» What this task involves: Transcribe the passage of the unschooling essay that starts at "In Campbell’s metaphor, we" and ends at "see it yet.".

» Text:
■ ■ ■ ■

We made it! We have achieved the goal of our quest, the ultimate boon: we are unschooling. Our relationships with our children are strong and connected and we are confidently living and learning together as a family. We are enjoying life, with its ups and down and twists and turns.
This moment isn’t lit up on a marquee or marked by thunderous applause. And funny, we no longer wish for that either. We’ve come to appreciate the amazing beauty of the simplest moments: cuddled with your child on the couch watching a favourite movie; walking in the park, your kids darting from flower to flower, handing you this stick and that rock to add to their collection; watching your child enthusiastically turn on the water to show you how it flows over the complicated contraption of pots and plates they built in the sink; laying in bed together, reading a story out loud to your child as their eyes blink heavily. These moments bring us deep joy and contentment. We know the power they hold.
Our shift from deschooling to unschooling isn’t a finish line we’ve made a beeline for, but more of a dawning realization that happens after we’ve crossed into this new realm: “Ahh, we’re unschooling.”
In this chapter of The Hero with a Thousand Faces, Joseph Campbell continues to share the stories and myths of many cultures, describing the fundamental goal shared by these heroes—and us—on our journeys:
The gods and goddesses then are to be understood as embodiments and custodians of the elixir of Imperishable Being but not themselves the Ultimate in its primary state. What the hero seeks through his intercourse with them is therefore not finally themselves, but their grace, i.e., the power of their sustaining substance. (p. 155)
The goal is not to become a god or goddess-like being. On our journey we’ve learned to accept our nature, to live mindfully in the moment, and not get caught up chasing some embodiment of “perfection.” There is no “perfect” model of unschooling. Day-to-day, it looks different for everyone. But the principles of unschooling—the spirit with which unschooling is lived—is fundamentally the same. And that is what we’ve explored and absorbed on our journey.
In Campbell’s metaphor, we have journeyed to attain the grace of the gods/goddesses. Not to take it from them; it’s not a fixed commodity. But to come to understand, and therefore share, their perspective, their spirit, their outlook on life. Their grace.
And why is grace considered a sustaining substance of life? It’s not about immortality. The real prize the hero has gained is the knowledge of their indestructibility in life. It’s that understanding, deep in your bones, that you will be able to move through whatever challenges life throws at you. Grace is the compassion and kindness that comes from knowing that you will endure. That there is a light at the end of the tunnel, even if you can’t quite see it yet.
It’s not a case of thinking that when distressing things happen it’s “for our own good” or that “we deserve them.” We don’t feel the need to place blame, which adds a distorting filter to many situations, hence we see them more clearly—more gracefully—and treat everyone involved more kindly and compassionately as we move through them.

■ ■ ■ ■

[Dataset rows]
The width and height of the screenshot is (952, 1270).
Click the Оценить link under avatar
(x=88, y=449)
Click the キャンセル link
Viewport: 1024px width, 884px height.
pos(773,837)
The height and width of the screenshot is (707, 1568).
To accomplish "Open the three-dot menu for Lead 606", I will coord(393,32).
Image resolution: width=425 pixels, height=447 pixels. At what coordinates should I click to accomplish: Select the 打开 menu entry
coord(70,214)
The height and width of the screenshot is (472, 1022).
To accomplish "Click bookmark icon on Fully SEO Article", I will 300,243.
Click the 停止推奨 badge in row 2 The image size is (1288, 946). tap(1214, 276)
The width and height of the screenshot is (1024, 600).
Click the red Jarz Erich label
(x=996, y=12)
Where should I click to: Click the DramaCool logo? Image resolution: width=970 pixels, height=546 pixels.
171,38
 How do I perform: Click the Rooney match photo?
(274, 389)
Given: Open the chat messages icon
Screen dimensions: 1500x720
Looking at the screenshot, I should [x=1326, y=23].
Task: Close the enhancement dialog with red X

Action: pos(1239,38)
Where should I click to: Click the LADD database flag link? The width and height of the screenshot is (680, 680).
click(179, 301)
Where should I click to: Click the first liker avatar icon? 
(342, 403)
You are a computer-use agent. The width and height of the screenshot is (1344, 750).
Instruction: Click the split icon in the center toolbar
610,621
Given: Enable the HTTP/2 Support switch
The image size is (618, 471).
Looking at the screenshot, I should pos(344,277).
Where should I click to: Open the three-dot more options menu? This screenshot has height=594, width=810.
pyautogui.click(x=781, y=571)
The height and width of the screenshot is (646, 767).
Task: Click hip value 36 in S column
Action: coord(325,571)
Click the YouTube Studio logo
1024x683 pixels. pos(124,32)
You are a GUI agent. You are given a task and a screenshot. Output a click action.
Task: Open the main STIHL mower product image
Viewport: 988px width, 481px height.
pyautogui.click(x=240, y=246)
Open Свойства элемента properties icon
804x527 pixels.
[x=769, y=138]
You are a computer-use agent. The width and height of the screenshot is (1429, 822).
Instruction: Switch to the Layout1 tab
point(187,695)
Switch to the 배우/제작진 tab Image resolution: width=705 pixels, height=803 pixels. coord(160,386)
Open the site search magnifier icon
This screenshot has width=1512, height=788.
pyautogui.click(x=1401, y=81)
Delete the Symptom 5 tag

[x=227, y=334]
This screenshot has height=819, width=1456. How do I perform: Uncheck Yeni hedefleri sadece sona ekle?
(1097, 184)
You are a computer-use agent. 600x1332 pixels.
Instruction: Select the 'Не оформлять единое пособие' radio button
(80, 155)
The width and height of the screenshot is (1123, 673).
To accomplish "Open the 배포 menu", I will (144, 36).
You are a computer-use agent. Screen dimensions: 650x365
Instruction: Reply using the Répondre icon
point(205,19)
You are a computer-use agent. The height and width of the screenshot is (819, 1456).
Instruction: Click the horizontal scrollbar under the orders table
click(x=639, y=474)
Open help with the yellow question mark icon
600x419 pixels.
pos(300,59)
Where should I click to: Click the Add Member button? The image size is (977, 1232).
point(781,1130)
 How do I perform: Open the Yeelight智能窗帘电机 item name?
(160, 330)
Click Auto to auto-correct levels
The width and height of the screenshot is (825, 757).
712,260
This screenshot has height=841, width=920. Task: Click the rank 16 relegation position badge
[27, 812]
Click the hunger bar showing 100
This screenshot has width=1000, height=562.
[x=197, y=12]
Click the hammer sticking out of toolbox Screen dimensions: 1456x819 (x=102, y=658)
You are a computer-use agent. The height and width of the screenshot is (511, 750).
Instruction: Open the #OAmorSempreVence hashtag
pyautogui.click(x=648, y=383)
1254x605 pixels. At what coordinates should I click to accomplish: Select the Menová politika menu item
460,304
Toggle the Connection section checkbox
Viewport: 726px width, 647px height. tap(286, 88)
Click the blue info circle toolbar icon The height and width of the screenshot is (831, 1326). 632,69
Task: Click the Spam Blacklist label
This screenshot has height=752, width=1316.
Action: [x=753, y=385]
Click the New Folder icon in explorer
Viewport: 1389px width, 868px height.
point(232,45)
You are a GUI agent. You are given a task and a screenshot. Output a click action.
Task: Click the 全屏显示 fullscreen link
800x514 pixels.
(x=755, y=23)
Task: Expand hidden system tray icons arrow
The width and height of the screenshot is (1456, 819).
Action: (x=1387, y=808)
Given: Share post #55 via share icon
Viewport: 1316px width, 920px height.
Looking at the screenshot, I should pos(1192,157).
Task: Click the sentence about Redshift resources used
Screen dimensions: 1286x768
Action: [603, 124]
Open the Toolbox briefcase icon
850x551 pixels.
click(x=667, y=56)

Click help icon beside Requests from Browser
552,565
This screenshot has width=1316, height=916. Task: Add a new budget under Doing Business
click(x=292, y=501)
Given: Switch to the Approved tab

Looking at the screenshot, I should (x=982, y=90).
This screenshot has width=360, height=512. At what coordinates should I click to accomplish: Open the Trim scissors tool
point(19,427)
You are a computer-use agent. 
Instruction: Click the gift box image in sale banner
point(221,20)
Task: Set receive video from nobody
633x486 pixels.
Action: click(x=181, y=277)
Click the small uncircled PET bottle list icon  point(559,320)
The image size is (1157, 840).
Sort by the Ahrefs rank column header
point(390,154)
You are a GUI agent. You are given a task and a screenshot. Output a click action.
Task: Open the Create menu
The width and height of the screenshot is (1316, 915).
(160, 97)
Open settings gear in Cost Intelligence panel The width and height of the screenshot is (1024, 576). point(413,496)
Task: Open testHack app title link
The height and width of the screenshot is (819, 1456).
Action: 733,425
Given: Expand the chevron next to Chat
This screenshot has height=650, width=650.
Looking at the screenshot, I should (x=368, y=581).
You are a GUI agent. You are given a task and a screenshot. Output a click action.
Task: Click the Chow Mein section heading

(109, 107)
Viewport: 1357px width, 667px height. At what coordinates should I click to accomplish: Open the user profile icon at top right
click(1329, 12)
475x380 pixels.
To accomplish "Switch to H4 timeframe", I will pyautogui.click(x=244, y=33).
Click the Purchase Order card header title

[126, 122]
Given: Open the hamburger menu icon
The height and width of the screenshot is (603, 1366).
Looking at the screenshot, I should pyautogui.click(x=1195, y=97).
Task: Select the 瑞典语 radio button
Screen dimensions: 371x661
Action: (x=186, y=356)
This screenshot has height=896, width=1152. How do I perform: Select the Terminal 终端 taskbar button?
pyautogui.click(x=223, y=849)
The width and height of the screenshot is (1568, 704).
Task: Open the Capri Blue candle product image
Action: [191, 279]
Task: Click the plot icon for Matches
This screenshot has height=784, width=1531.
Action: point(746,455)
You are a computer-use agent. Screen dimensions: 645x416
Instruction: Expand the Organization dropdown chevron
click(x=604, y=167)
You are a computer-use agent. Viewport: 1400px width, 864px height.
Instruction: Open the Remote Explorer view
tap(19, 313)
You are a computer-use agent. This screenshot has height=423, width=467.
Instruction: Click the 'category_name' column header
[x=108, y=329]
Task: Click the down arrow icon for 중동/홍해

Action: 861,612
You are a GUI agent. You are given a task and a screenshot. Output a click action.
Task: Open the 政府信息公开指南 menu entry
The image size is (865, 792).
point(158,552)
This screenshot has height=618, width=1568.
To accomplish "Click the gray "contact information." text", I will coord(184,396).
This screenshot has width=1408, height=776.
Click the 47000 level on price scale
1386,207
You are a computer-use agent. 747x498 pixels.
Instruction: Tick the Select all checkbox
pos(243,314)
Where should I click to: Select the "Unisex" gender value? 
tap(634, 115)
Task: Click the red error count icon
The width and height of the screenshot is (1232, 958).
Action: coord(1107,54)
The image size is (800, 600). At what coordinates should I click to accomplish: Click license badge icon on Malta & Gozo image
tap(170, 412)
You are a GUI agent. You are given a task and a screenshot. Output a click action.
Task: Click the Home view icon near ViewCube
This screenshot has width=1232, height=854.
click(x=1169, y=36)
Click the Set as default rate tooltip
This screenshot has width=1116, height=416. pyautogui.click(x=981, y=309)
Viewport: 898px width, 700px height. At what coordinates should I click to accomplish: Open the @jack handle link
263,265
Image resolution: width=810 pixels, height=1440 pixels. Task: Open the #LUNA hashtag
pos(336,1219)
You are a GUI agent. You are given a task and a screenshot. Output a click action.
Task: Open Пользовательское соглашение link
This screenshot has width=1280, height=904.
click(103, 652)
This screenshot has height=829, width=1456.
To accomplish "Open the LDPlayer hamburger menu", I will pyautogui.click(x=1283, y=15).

■ ■ ■ ■

» Finished answer:
In Campbell’s metaphor, we have journeyed to attain the grace of the gods/goddesses. Not to take it from them; it’s not a fixed commodity. But to come to understand, and therefore share, their perspective, their spirit, their outlook on life. Their grace.
And why is grace considered a sustaining substance of life? It’s not about immortality. The real prize the hero has gained is the knowledge of their indestructibility in life. It’s that understanding, deep in your bones, that you will be able to move through whatever challenges life throws at you. Grace is the compassion and kindness that comes from knowing that you will endure. That there is a light at the end of the tunnel, even if you can’t quite see it yet.